Duchamp and Stein rely heavily on illusion to move audiences from the constraints of conventional art to a modernist mindset of viewing art for what it is instead of a representation of something else. These two artists accomplish this idea through the speed and rhythm contained in each work, unlikely associations made between the elements of each piece, and the creation of multiplicity and simultaneity within each work.

Duchamp’s Nude Descending a Staircase No.2 maintains a constant speed through the illusion of movement. Duchamp used the technique of overlaying phases of the movement of a figure descending a staircase to create angles that do not present a still-life frame of a figure posed in one specific movement, but instead create a scene of constant movement that is not halted within the frame of the painting. Similarly, in Stein’s “Tender Buttons,” she creates a rhythm within the text by overlapping disconnected words and thoughts into separate sections. This technique maintains a stable pace for the reader, although it never moves out of the present moment. Stein’s writing does not contain a past or a future; it maintains a tone and speed that do not move out of the present time. In the section entitled “A Waist,” Stein uses anaphora and begins each of three separate, disconnected thought patterns in the same manner:

A star glide, a single franctic sullenness, a single financial grass greediness.

Object that is in wood. Hold the pine, hold the dark, hold in the rush,

make the bottom.

A piece of crystal. A change, in a change that is remarkable there is no

reason to say that there was a time.

A woolen object gilded. A country climb is the best disgrace, a couple of

practices an of them in order is so left (1171).

A pattern is maintained within this section that creates the rhythm between the separated thought patterns, but at the same time does not permit the reader to move out of the present, thus forcing the reader to continue moving through the section.

The disconnected thought patterns within Stein’s work are created mainly by the construction of unlikely associations between the words within each phrase, and also between the sections and their corresponding headings. Duchamp’s painting also uses unlikely associations between what is seen initially when glancing at his work, and what the disjointed shapes and angles are meant to represent according to the title of the painting. Stein and Duchamp both place labels on their pieces that initially implant an idea of what the viewer may be intended to see, such as the association between a nude anatomy and Duchamp’s abstract lines and planes and the association between one of Stein’s headings, such as “A Fire,” and the following phrases that lack any conventional association with the heading:

What was the use of a whole time to send and not send if there was to be the kind

of thing that made that come in. A letter was nicely sent (1171).

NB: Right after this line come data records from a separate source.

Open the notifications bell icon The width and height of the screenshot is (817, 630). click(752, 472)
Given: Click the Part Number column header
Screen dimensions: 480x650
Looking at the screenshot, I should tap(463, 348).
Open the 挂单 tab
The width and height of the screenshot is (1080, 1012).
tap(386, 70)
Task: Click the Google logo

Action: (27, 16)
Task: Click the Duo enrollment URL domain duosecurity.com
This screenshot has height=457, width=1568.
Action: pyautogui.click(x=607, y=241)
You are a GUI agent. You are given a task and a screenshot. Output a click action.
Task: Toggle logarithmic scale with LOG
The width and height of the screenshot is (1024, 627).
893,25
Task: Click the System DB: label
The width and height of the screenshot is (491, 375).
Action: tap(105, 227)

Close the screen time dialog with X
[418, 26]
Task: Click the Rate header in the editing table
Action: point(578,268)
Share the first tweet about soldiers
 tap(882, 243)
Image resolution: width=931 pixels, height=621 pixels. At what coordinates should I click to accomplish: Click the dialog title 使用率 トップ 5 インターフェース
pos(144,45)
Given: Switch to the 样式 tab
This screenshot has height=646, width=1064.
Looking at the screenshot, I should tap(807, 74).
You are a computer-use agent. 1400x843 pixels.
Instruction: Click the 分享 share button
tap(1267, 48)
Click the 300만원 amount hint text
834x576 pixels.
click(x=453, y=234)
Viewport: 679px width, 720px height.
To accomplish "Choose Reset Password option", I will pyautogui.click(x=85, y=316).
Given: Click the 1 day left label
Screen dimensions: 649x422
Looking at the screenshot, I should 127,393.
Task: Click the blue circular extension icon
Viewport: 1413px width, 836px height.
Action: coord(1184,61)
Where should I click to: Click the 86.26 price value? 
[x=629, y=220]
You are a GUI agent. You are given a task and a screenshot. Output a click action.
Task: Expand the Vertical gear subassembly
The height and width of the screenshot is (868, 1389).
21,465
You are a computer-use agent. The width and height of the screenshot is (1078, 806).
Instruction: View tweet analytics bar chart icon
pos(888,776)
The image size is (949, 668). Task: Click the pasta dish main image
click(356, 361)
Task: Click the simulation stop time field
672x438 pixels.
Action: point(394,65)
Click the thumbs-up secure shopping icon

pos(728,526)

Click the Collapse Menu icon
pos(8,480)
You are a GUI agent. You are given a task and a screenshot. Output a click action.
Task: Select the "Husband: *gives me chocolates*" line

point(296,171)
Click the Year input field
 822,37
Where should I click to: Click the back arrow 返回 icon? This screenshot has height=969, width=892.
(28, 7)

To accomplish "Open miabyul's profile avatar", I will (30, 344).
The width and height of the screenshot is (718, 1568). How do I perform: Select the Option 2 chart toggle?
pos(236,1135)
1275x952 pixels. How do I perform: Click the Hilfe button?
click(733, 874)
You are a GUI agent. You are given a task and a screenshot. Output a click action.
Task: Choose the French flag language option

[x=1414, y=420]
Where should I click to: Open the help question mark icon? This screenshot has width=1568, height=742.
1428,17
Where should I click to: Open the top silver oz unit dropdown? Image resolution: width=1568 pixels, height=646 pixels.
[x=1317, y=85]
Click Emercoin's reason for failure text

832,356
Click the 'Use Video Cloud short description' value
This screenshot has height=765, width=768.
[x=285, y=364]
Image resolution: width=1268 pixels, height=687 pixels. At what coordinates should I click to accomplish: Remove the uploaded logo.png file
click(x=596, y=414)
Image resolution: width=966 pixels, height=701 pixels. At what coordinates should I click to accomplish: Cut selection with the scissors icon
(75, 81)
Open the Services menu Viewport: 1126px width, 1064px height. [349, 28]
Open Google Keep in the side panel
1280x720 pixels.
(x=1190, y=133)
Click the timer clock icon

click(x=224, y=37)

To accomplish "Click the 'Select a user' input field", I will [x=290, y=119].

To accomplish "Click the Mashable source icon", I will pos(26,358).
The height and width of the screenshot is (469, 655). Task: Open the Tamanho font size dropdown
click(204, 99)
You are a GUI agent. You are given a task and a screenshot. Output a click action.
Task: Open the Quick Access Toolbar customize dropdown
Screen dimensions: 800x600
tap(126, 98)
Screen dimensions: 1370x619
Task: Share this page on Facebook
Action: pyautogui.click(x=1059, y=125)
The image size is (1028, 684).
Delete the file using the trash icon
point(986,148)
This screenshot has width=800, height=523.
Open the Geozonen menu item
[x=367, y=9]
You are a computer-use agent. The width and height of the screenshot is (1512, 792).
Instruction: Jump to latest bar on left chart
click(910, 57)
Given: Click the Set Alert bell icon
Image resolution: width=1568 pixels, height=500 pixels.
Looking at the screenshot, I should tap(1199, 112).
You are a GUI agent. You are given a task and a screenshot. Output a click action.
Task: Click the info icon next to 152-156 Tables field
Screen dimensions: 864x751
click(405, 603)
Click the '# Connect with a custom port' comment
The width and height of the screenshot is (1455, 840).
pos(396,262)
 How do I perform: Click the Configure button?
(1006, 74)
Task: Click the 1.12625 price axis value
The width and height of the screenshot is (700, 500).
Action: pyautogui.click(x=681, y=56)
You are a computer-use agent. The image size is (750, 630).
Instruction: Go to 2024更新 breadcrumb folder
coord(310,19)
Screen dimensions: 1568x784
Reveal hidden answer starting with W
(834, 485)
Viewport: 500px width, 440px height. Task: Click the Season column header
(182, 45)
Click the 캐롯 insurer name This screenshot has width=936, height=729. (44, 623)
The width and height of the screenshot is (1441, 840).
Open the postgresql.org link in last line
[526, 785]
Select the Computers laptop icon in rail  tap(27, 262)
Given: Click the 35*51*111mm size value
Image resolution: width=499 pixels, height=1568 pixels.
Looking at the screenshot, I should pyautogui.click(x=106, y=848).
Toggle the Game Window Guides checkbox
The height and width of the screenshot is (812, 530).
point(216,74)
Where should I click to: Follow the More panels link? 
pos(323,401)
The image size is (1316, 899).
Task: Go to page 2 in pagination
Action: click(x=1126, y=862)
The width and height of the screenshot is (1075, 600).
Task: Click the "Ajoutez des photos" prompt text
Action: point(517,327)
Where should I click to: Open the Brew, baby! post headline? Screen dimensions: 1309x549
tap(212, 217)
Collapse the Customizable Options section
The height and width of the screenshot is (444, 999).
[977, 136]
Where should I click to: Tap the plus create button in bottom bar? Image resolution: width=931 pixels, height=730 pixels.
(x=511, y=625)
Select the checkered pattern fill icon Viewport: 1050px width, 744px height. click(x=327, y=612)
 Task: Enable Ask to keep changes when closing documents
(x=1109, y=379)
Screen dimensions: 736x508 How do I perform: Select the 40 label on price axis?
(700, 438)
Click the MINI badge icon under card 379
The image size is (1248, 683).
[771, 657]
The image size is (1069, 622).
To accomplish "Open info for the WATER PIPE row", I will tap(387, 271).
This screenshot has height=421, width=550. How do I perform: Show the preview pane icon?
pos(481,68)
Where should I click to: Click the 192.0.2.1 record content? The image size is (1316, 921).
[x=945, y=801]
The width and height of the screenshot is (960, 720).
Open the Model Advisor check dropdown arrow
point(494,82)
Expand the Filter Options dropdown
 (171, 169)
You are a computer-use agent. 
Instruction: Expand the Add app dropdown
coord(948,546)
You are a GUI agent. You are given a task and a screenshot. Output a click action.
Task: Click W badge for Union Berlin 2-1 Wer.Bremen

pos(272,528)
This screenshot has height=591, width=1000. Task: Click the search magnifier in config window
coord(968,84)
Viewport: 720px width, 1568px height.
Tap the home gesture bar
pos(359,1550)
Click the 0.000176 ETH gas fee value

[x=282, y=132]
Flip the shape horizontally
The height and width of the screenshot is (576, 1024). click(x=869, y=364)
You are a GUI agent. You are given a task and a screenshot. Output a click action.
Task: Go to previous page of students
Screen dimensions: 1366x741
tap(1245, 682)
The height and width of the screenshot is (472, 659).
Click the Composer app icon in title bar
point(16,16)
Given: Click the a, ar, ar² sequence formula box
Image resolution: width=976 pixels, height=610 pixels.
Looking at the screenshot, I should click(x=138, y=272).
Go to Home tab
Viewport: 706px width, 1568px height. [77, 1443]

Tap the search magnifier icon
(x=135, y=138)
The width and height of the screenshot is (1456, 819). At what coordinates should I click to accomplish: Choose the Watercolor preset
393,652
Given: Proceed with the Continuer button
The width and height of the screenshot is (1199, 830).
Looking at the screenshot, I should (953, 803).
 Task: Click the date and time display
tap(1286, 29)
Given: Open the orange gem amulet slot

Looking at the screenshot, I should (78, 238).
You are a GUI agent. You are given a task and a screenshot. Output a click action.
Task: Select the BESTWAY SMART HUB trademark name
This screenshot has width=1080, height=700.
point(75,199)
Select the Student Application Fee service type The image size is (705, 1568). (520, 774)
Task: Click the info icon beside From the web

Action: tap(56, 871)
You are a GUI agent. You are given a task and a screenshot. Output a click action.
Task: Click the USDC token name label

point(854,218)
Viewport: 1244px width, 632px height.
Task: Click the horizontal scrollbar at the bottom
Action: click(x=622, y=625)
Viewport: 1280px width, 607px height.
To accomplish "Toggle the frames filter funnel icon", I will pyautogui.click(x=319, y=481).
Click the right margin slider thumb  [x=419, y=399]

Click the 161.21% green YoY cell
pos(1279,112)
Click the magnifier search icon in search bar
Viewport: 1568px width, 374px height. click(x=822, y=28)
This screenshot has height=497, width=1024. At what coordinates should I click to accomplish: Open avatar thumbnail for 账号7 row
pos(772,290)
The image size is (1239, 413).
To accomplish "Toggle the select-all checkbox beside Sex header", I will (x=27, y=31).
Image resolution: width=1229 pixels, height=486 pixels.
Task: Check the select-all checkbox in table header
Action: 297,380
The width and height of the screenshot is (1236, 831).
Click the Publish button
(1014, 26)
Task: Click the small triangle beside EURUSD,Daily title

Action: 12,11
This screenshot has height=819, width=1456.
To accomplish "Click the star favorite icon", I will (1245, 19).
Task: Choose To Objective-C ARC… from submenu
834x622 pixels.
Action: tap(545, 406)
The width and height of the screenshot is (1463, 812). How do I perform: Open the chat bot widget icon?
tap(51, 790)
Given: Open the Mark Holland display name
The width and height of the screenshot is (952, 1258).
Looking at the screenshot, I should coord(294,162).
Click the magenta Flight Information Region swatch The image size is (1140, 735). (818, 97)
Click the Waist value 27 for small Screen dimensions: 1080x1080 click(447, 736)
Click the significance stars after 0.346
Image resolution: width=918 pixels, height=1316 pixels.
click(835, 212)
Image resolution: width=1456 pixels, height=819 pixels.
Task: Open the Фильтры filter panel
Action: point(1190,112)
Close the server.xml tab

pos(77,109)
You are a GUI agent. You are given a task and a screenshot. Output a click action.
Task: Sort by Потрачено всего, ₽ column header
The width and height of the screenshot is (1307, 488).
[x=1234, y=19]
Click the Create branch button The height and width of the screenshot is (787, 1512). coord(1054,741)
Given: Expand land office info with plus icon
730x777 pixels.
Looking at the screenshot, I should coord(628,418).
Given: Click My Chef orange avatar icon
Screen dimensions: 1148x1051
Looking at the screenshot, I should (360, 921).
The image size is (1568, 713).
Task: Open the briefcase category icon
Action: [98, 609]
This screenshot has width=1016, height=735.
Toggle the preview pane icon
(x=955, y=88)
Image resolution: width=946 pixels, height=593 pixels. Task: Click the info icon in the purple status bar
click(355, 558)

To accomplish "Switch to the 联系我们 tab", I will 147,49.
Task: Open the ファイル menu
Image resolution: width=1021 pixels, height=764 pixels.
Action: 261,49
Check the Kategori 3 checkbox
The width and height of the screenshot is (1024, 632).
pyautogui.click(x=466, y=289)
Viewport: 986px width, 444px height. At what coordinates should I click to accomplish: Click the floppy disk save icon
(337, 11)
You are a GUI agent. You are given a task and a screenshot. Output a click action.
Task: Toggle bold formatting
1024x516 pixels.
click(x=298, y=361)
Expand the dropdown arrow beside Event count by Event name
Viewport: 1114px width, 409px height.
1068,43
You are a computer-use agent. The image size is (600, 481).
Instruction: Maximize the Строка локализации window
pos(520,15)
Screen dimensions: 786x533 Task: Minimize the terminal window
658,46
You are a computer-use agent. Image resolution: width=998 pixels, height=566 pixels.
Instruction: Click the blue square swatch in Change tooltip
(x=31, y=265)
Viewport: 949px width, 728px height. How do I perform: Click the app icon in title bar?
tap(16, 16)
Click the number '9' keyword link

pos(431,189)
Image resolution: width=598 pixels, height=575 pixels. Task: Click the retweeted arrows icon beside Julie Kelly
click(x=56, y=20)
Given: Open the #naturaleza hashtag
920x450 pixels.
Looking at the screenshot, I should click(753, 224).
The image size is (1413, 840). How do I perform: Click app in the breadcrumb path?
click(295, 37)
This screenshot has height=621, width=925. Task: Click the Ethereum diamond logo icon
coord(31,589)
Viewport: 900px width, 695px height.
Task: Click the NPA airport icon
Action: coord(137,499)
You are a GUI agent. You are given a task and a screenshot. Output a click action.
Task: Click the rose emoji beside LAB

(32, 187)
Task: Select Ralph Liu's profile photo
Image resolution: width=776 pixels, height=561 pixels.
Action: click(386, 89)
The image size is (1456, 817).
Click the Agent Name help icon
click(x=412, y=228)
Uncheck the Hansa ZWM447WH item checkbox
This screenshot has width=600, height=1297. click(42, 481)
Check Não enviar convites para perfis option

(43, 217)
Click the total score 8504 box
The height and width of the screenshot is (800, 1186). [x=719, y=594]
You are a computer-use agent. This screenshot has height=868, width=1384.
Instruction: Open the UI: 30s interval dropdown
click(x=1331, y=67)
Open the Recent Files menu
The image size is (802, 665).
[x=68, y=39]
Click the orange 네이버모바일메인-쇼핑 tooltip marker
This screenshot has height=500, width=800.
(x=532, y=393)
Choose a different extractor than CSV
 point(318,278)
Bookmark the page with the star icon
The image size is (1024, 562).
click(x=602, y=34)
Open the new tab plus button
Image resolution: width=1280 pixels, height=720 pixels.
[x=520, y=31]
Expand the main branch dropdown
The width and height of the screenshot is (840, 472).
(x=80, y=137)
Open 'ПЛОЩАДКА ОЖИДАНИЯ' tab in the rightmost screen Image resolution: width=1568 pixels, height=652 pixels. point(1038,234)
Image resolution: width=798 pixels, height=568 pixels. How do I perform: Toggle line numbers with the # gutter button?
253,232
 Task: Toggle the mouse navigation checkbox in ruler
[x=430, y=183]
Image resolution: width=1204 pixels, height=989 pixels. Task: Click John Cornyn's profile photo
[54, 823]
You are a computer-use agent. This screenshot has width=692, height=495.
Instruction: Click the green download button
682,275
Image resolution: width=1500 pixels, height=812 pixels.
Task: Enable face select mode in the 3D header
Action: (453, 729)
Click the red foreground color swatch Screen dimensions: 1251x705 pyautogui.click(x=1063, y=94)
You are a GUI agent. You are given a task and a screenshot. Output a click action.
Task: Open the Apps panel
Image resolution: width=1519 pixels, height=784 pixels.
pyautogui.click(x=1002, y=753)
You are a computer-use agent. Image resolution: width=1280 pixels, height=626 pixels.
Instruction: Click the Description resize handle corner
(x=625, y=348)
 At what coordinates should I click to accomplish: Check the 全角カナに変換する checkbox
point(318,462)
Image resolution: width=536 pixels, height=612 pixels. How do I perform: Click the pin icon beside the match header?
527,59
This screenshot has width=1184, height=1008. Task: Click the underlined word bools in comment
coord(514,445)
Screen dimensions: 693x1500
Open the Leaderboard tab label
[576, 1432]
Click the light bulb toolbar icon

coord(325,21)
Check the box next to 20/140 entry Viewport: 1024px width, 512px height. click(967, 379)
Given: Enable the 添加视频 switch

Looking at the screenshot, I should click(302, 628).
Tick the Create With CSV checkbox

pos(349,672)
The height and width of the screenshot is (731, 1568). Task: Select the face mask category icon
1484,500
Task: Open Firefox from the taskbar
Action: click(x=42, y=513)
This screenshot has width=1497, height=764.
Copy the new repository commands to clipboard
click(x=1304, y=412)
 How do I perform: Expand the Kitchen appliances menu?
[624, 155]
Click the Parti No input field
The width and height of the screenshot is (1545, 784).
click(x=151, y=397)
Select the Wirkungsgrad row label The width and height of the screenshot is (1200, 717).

Stein’s passage lacks any obvious connection to a fire. However, readers may draw conclusions independently and associate the passage and the individual words within the passage to the idea of a fire either literally or figuratively. Stein’s intention, as with Duchamp’s, was to guide audiences to a level of independent thinking which would ultimately lead to the viewing of art as an autonomous interpretation, rather than a conventionally constructed representation of a familiar idea.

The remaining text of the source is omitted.